◆ Instructions for the task
Scan the listing for the word "Locate" and report every line that contains it.

◆ Data to process
______
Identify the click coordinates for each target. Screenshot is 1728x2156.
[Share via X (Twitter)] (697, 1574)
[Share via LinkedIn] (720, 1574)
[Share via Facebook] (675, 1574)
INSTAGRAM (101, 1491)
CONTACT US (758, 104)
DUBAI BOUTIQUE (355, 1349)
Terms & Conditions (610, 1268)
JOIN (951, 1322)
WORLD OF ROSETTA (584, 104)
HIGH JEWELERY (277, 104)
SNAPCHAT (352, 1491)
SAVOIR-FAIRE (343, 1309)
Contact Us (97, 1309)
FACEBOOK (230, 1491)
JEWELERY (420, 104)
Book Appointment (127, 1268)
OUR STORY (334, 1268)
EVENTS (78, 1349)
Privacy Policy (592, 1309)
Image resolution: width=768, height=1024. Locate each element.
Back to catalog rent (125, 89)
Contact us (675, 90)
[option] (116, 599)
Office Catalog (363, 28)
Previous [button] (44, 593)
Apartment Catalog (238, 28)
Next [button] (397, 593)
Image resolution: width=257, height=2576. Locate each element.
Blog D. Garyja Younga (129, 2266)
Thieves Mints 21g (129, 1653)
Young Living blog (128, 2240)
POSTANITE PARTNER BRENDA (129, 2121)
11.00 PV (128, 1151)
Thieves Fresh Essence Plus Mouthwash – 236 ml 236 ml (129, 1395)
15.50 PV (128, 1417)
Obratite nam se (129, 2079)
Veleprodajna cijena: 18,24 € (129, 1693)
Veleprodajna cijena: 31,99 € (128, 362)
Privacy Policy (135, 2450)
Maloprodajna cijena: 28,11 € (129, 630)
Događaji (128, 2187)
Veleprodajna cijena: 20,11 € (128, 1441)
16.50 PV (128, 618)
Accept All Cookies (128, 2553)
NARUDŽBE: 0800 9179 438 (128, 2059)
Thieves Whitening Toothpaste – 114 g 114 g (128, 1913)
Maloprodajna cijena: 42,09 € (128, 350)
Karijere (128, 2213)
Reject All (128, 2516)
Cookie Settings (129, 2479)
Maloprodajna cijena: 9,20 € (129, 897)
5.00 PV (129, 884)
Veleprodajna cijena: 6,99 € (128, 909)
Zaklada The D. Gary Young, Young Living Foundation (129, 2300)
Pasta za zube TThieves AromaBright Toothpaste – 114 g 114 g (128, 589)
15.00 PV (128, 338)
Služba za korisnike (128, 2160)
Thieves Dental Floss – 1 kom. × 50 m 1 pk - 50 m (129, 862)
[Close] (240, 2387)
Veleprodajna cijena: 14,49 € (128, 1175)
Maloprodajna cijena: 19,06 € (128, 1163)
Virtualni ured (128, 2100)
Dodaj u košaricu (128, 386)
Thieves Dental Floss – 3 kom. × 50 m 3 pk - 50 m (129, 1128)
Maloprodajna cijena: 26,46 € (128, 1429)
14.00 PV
______
◆ Expected answer
Image resolution: width=768, height=1024. Locate each element.
Image resolution: width=257, height=2576. Locate each element.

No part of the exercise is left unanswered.